Anal Fissure Treatment Comparison
Approximately 90% of all anal fissures can be resolved with home treatments and the physician-supervised use of nitroglycerin ointment. This is the least invasive and least expensive remedy available. Risks associated with nitroglycerin ointment may include headaches, lightheadedness, itching and burning.
If a chronic fissure fails to respond to our standard therapy with nitroglycerin or calcium channel blockers, two other options exist. Both of these methods specifically focus on relaxing the internal anal sphincter (the one we cannot consciously control). The difference is whether it’s temporary or permanent.
Botox (Botulinum Toxin)
An injection of Botox into the internal anal sphincter can improve healing by temporarily paralyzing the muscle, which lowers resting pressure and reduces muscle spasms. Risks may include pain from the injection, infection, hematoma (pooling of blood in the tissue) and temporary loss of control of gas or, more rarely, stool.

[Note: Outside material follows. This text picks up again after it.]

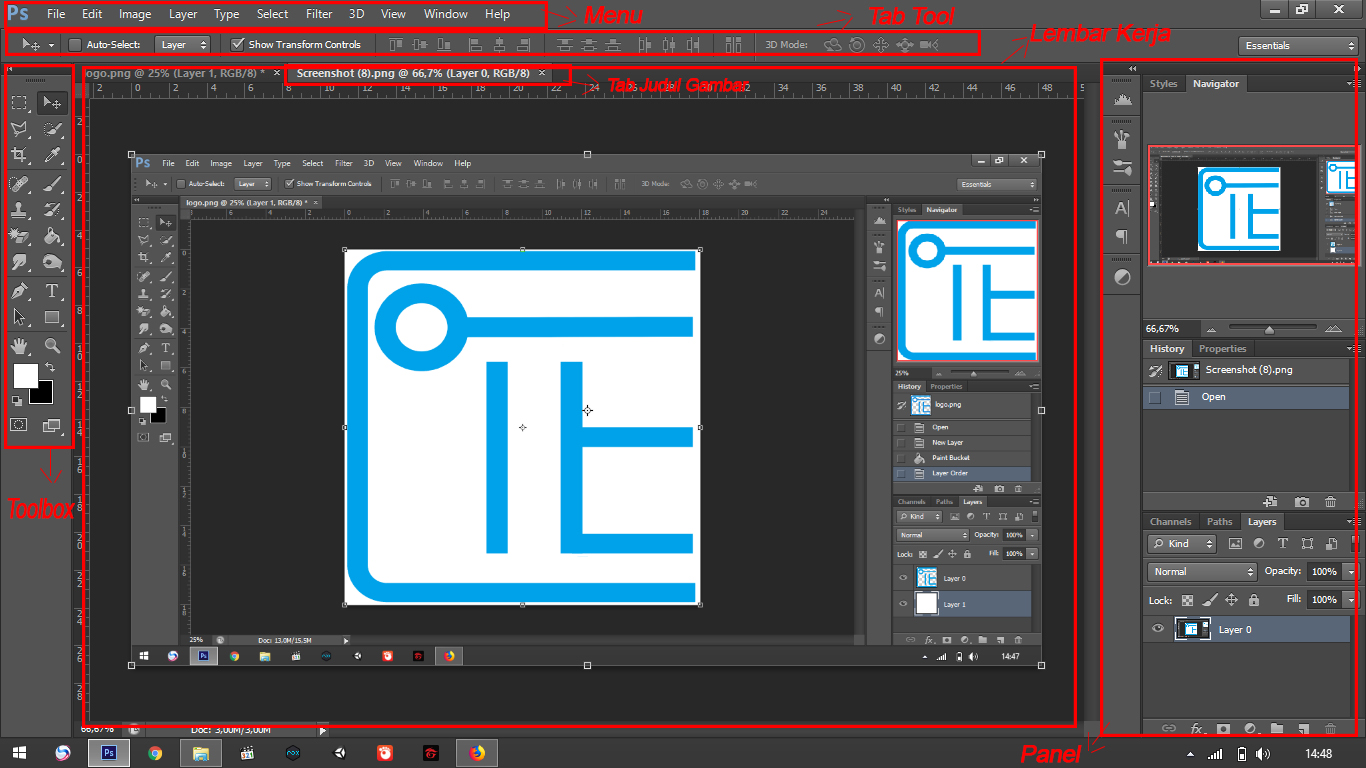The image size is (1366, 768).
Task: Open the Kind filter dropdown in Layers panel
Action: tap(1182, 544)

Surgery (lateral internal Sphincterotomy)
Lateral internal sphincterotomy is an outpatient surgery in which the surgeon makes a small incision in the internal anal sphincter. Like Botox, this promotes healing by decreasing resting pressure and spasms, but the effects are permanent. Risks may include pain, bleeding, infection and a lifelong loss of control of gas or, more rarely, stool.